Instantiating objects with Hydra

One of the best ways to drive different behavior in an application is to instantiate different implementations of an interface. The code using the instantiated object only knows the interface which remains constant, but the behavior is determined by the actual object instance.

Hydra provides hydra.utils.call() (and its alias hydra.utils.instantiate()) for instantiating objects and calling functions.
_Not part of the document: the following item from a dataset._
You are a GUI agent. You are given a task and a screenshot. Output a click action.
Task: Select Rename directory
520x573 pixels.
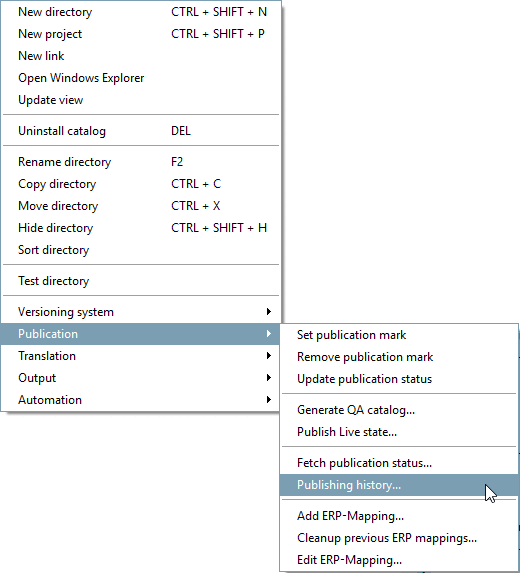[141, 162]
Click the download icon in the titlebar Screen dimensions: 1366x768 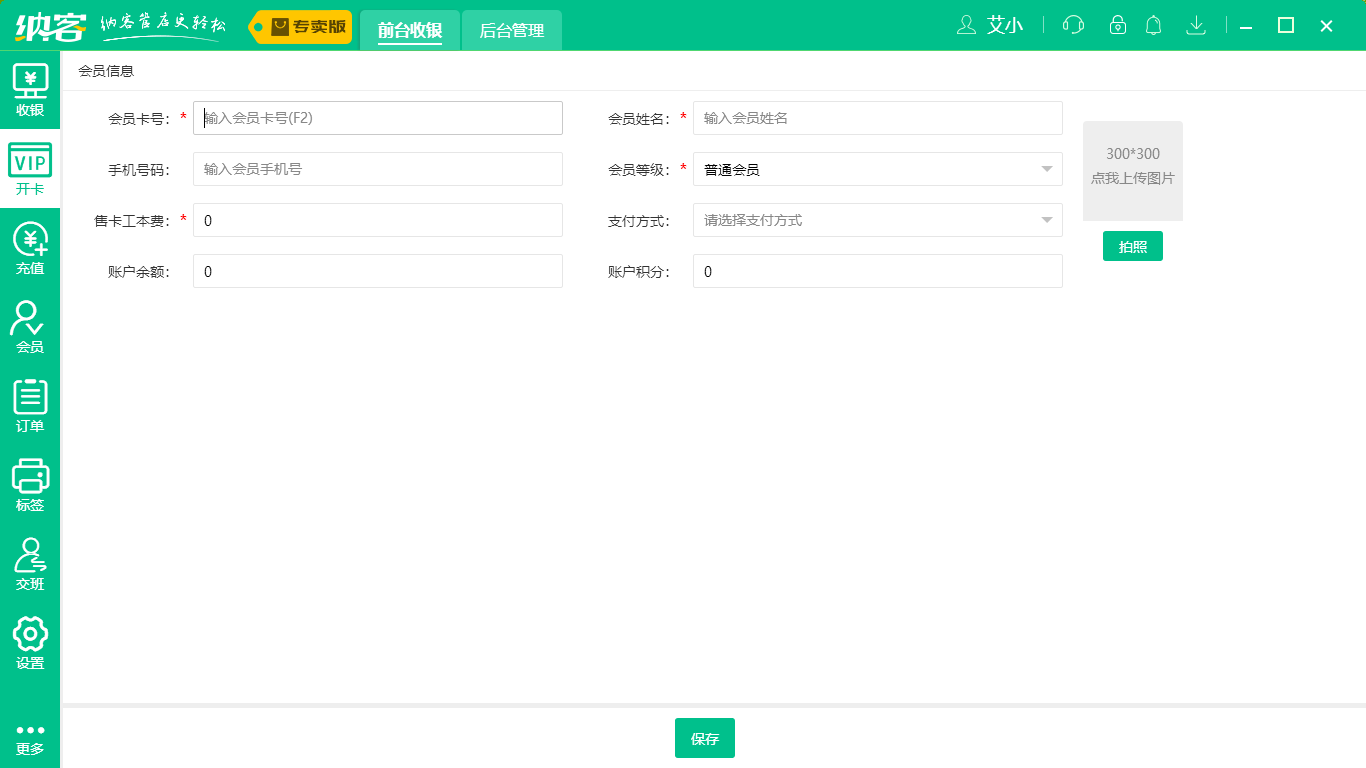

Prefer instantiate for creating objects and call for invoking functions.

Call/instantiate supports:

  • Class names : Call the __init__ method
  • Callables like functions, static functions, class methods and objects
def call(config: Any, *args: Any, **kwargs: Any) -> Any:
"""
:param config: An object describing what to call and what params to use.
Must have a _target_ field.
:param args: optional positional parameters pass-through
:param kwargs: optional named parameters pass-through
:return: the return value from the specified class or method
"""
...

# Alias for call
instantiate = call

The config passed to these functions must have a key called _target_, with the value of a fully qualified class name, class method, static method or callable.
Any additional parameters are passed as keyword arguments to the target.

For example, your application may have a User class that looks like this:

user.py
class User:
name: str
age : int

def __init__(self, name: str, age: int):
self.name = name
self.age = age
Config
bond:
_target_: user.User
name: Bond
age: 7
Instantiation
user : User = instantiate(cfg.bond)
assert isinstance(user, user.User)
assert user.name == "Bond"
assert user.age == 7

For convenience, instantiate/call returns None when receiving None as input.